How Long Does Drywall Mud Take to Dry?

How Long Does Drywall Mud Take to Dry?

If you’re like most people, waiting for the first coat of drywall mud to dry is about as exciting as waiting for water to boil, especially when you’re ready to get your project finished.

While most manufacturers recommend waiting 24 hours in between coats of joint compound, that’s not always necessary.

How long does drywall mud take to dry? The main factors are the humidity and temperature in your home.

If you’re like the average homeowner with a 70-degree temperature and 70% humidity, drywall mud will take 24 hours to dry. However, if the temperature in your home is more than 70 degrees and the humidity is lower, your joint compound will dry faster.

How Do You Make Drywall Mud Dry Faster?

How Do You Make Drywall Mud Dry Faster? With a heater

The easiest way to make joint compound dry faster is to crank up the heat. Try turning your heater on or placing space heaters in the room if you have them.

Some people even use hair dryers or heat guns to speed up the drying time.

Weather permitting, you can also open up a window and add a fan to the room to help lower the humidity levels.

Another option is to use hot mud, which dries much faster than traditional drywall mud.

How to Tell if Drywall Mud is Dry?

In general, when your drywall mud is dry, it will look slightly lighter than it did when wet. It should also feel completely dry to the touch. If you touch the mud or tape it and create indents, it still has moisture left in it and should dry longer.

If the joint compound looks splotchy, that means not all areas are fully dry.

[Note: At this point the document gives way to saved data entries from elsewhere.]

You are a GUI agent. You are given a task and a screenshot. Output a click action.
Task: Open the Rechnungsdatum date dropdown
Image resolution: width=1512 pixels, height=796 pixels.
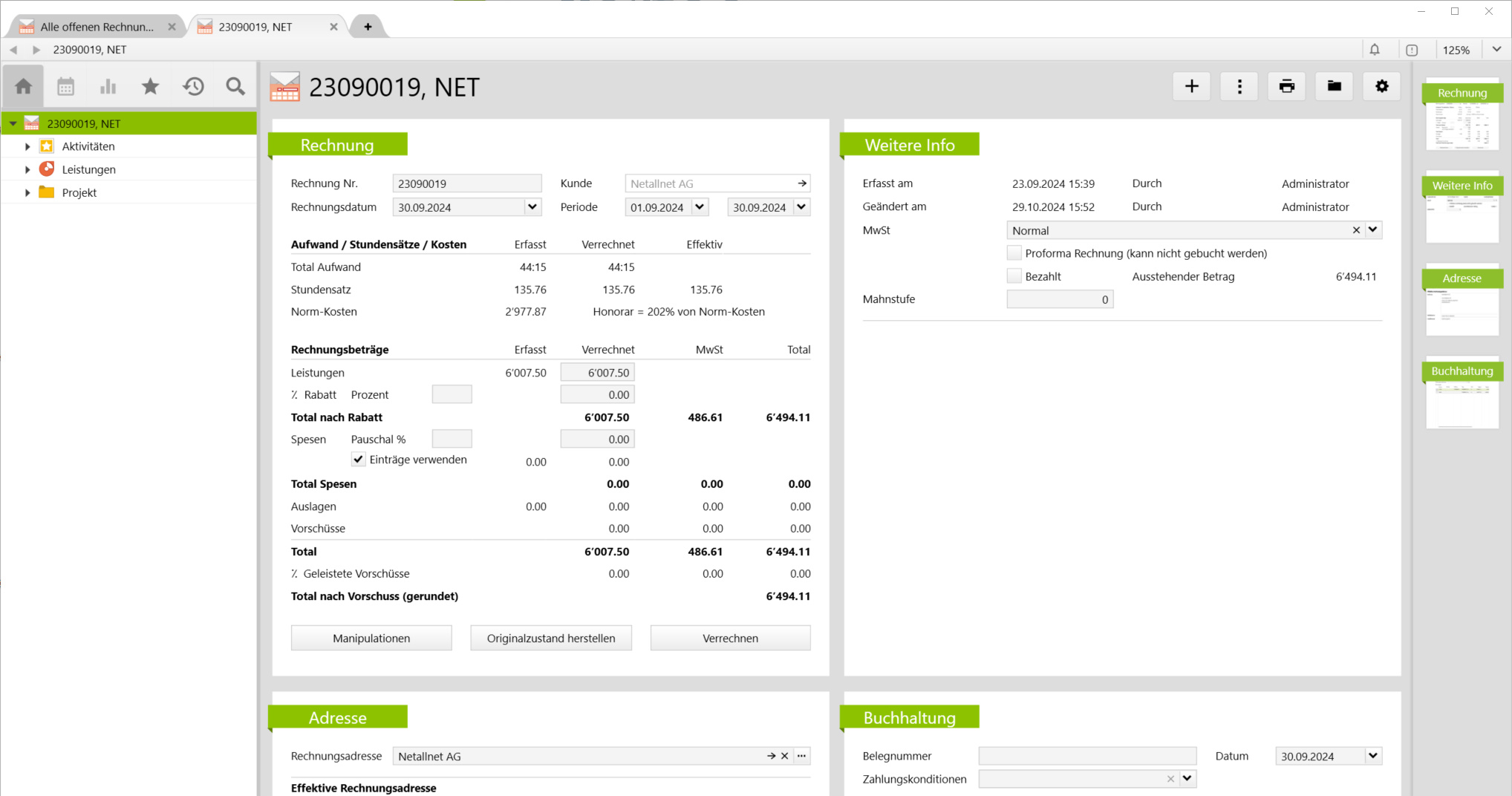click(x=532, y=207)
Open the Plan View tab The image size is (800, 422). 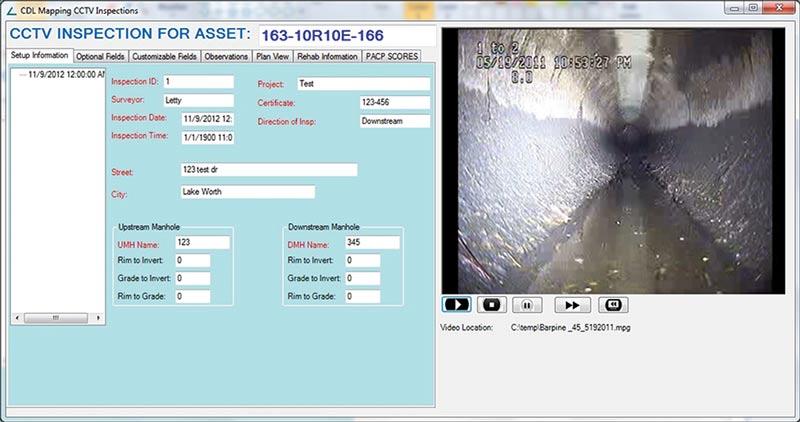[271, 56]
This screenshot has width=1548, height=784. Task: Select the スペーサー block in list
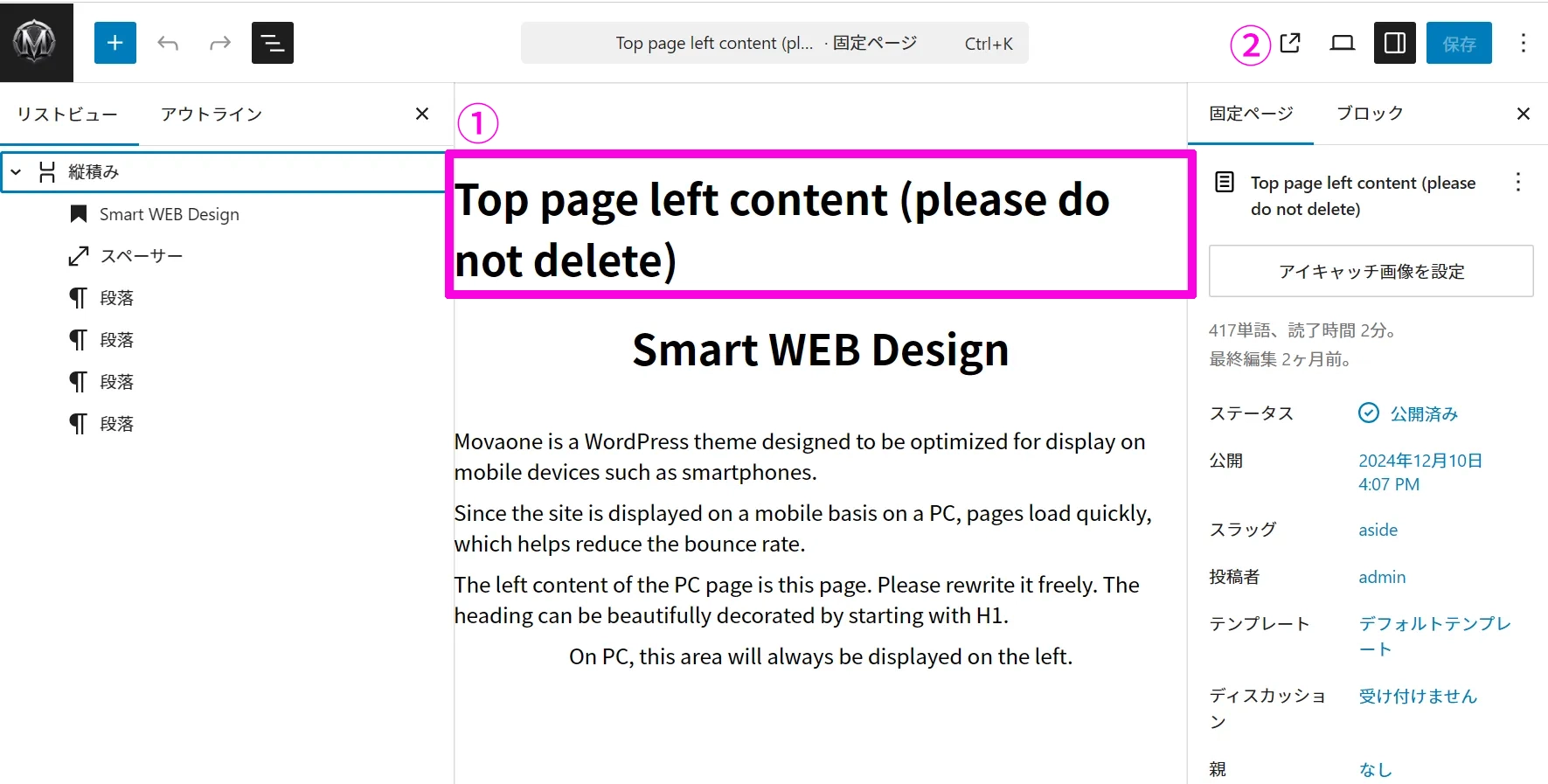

On the other hand, if the mud is all one color and is completely hard, it’s probably ready for the next step. You can then add a second coat, sand, or prepare the sheetrock for priming.


When the joint compound on your gypsum sheetrock dries, it shrinks and hardens.

On average, drywall mud takes about 24 hours to dry. If you need to speed up the drying time, your best bet is to crank up the heat and bring in the fans to lower humidity and increase the temperature.

You can tell if your drywall mud is ready when it’s all a uniformly lightened color and is hard to the touch.